Directions
Write out an exact copy of the line containing "This screenshot has width=1620, height=1080." and all lines that follow it in the data below, leaving out pictures.

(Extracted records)

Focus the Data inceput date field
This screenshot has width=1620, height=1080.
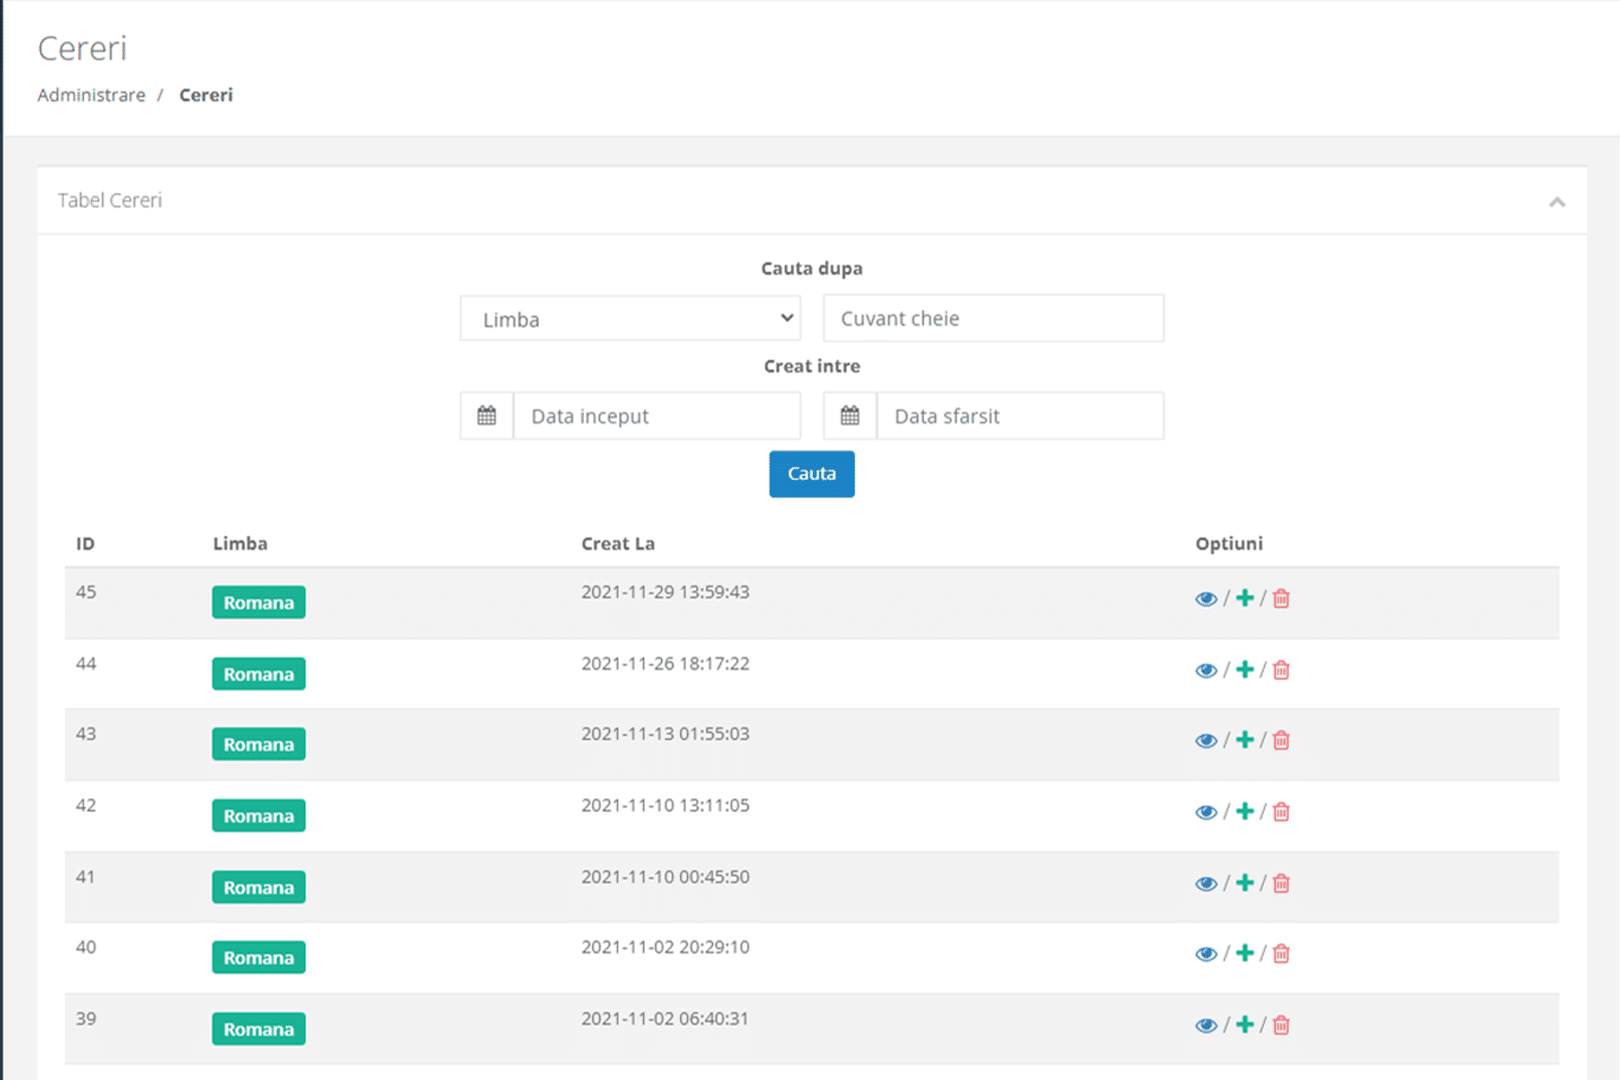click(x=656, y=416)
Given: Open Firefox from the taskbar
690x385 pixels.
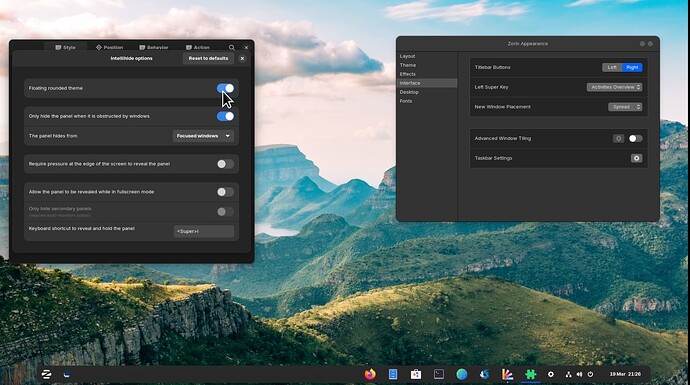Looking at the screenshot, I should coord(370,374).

Solved problem
This screenshot has width=1620, height=1080.
click(x=656, y=416)
Given: Open Firefox from the taskbar
690x385 pixels.
Looking at the screenshot, I should coord(370,374).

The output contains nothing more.